Would you aprove such re recruitment post?

----------


## Emmerlaus

> Would you aprove such re recruitment post?


I would say that some of the NPC are not easy replaced unless the applicant is serious about commitement. I wouldt completely part with Sugar for exemple...

----------


## igordragonian

I meant them playing as the NPCs.

----------


## Emmerlaus

> I meant them playing as the NPCs.


Thats what Im saying. Wouldnt want to let somepony else roleplaying as Sugar. I must admit, I like roleplaying as both  :Small Red Face:

----------


## igordragonian

Ah. Sure.
No problem there, there are enough NPCs , I can edit out the chef from the  npc list

----------


## igordragonian

Old wolf? Ing? Any thoughts about the re recruitment?

----------


## DaOldeWolf

I didnt notice the OOC. I dont have a problem with a re-recruiting. 

Are those all the staff members? I though they were more.  :Small Big Grin:

----------


## igordragonian

the npc list actually doesn't work...
also, Ing? Are you ok with it?

----------


## DaOldeWolf

No worries. I kept a list just in case.
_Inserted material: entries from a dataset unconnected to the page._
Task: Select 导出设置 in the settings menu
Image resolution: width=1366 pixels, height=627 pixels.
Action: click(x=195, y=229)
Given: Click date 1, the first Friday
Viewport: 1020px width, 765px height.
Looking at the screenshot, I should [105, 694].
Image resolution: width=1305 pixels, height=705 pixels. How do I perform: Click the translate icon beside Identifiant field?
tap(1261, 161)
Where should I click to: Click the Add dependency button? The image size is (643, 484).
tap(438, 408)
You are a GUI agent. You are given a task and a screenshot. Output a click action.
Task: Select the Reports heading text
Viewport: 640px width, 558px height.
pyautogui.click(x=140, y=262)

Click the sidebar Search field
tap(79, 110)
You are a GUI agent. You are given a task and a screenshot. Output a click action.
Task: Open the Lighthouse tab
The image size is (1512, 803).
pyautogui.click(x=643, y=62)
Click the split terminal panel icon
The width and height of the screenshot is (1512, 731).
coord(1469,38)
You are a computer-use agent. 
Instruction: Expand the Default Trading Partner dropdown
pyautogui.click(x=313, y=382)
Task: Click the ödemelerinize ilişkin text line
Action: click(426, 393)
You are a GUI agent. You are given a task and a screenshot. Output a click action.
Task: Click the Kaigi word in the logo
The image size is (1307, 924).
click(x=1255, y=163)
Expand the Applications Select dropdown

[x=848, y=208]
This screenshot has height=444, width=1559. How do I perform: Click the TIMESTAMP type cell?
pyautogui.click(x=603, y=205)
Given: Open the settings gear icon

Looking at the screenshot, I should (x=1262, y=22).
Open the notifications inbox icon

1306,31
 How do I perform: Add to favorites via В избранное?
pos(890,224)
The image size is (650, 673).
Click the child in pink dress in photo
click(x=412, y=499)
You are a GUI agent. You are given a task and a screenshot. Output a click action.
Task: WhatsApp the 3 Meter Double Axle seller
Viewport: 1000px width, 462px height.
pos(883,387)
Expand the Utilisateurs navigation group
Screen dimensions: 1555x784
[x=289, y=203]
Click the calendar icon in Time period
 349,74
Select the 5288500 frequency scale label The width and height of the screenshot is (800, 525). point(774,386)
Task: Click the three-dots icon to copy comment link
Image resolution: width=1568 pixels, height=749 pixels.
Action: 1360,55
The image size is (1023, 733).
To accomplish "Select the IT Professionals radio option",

Here is the list of staff members:

Tailwind: Maid/ diplomacy
Golden Hour: Doctor
Sugar Rush: Cook
Money Bags: Accountant
Cornucopia: Librarian *
Tea Agony: Etiquette and proper social behavior teacher
Sketch Book: The teacher
Wood Chuck: Carpenter *
Night Shift: Night Vigilant *
Deepwood: Ranger *
Sweet Echo: Mailman assistant
Charcoal Knight: Co-staff boss, castle blacksmith and in charge of the boiler room *
BubbleGuard: Co-staff boss, princesses main bodyguard and in charge of taking care of magical artifacts *
Daily Delivery: Mailman
Harvest Moon: Gardener *

*All also serve for guard duty

----------


## DaOldeWolf

Making my obligatory, are you guys there?  :Small Frown:

----------


## igordragonian

I am. I sort of wait for Ing?

----------


## BlueHamsterBean

Hello all.

I talked with Igor a couple weeks ago about his Gallopardia game by PM, and it came up in conversation that The Staff was looking for new players.

Igor said to post here if I was interested, and I was.  :Small Smile: 

What do you all think? I don't have much of a pbp resume yet, though I am currently playing in the Gallopardia game.

----------


## Emmerlaus

I wont mind myself... but it seem our players are tired and unmotivated anymore?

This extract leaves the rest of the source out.